As senior officer, Maus took command and tried to get the firing stopped. The scouts had returned fire and reluctantly stopped. With his interpreter, Concepcíon, Maus tried talking with the Mexican officer. The Mexican force, mostly Tarahumari Indians, were irregulars and plainly intent more on plunder than in attacking hostile Apaches. The determined scouts, positioned behind rocks, made further fighting an obviously costly effort. The Mexican officer took Maus prisoner, but he saw the excited scouts preparing for a fight and, after haggling over a bribe in mules, freed Maus and Concepcíon.
Maus worried that the Mexicans would try another scheme. The attack was clearly perfidious, as they at once knew they faced an American army force. Anxious to be away, and with ample grounds for a diplomatic protest, Maus gathered Crawford and the other wounded on litters and broke camp the next day, January 12. Slowed by the litter-borne wounded, the command moved only four miles before camping.
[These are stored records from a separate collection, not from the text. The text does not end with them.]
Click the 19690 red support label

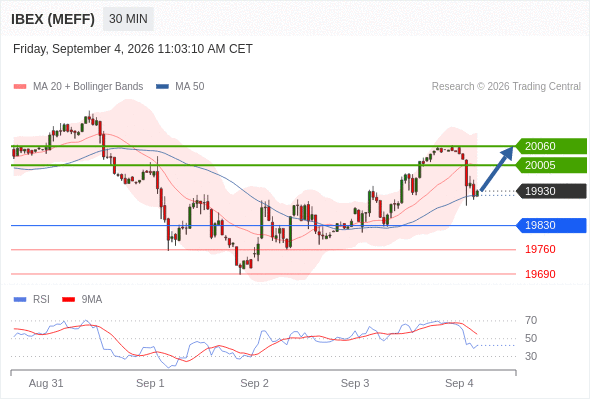point(540,274)
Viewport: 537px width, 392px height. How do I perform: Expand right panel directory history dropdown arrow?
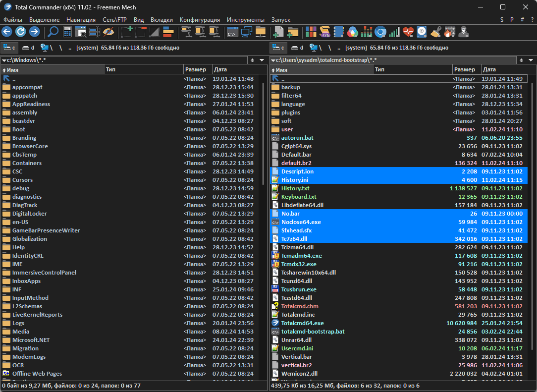tap(530, 60)
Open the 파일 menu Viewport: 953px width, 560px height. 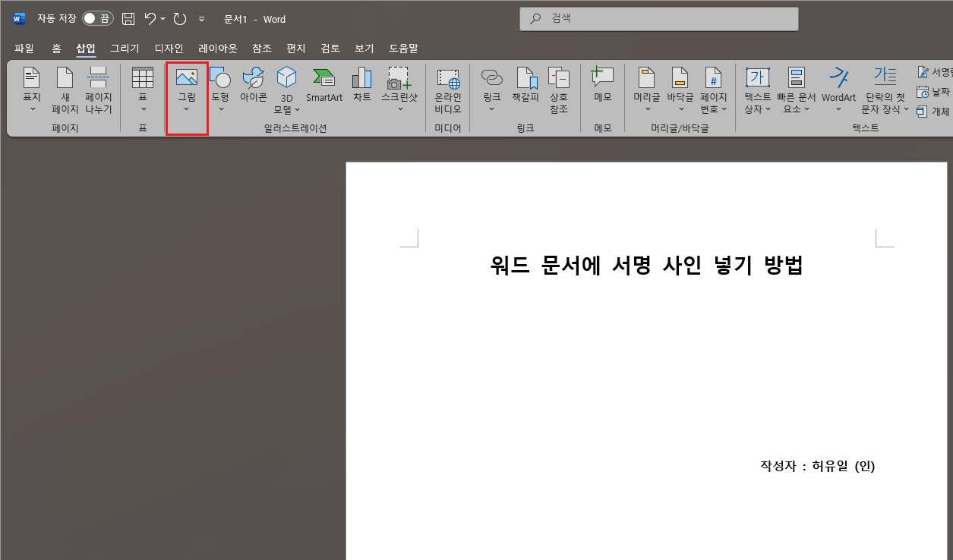(x=24, y=48)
Geronimo held back, motivated by the proximity of Mexican Tarahumaris and the perennial suspicion of soldiers, even though he knew and trusted Captain Crawford. Only after the Americans had succeeded in separating themselves from their attackers did the chiefs cautiously venture forth. They watched the scouts begin the march toward Nácori Chico on January 12. In camp that night two Chiricahua women came in to ask permission for a council. They had to deal with an unknown officer because Captain Crawford lay on the ground with a bullet in his brain. Lieutenant Maus consented to a meeting. One occurred the next day, January 13, but still the chiefs hung back. Maus told the two men to say to the chiefs that if they would come in with their families and give up their arms, he would take them to General Crook. Finally, on January 14, Geronimo and Naiche appeared. Predictably, they refused to give up their weapons or bring in their families; even Crawford could not have accomplished that. They said they wanted to meet with Crook somewhere near the border in about a month, and meanwhile they would commit no depredations. They also agreed to yield some people as guarantees of good faith. By January 15, Maus had in his camp Nana and one of his men, a wife and child of both Geronimo’s and Naiche’s, and a sister of Geronimo’s.
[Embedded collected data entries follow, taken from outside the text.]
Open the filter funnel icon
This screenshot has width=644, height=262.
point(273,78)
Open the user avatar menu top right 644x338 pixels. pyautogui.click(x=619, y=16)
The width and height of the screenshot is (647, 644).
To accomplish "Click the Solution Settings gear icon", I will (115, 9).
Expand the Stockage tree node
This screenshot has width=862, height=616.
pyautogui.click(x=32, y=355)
The Chiricahuas watched as Maus and his command crawled slowly toward Nácori Chico and the Bavispe River corridor to the north. They promptly broke their promise not to raid. They badly needed to replenish the stock and provisions lost when Crawford attacked their camp. For two months, in separate parties, all the chiefs led murderous raids on the ranches and settlements of Sonora. No communication passed between them and Lieutenant Maus, whom they expected to arrange the meeting with Crook. By the middle of March 1886, they had raided their way north toward the border, ready to meet with the general.18
Thus Geronimo and his comrades demonstrated their willingness to break agreements.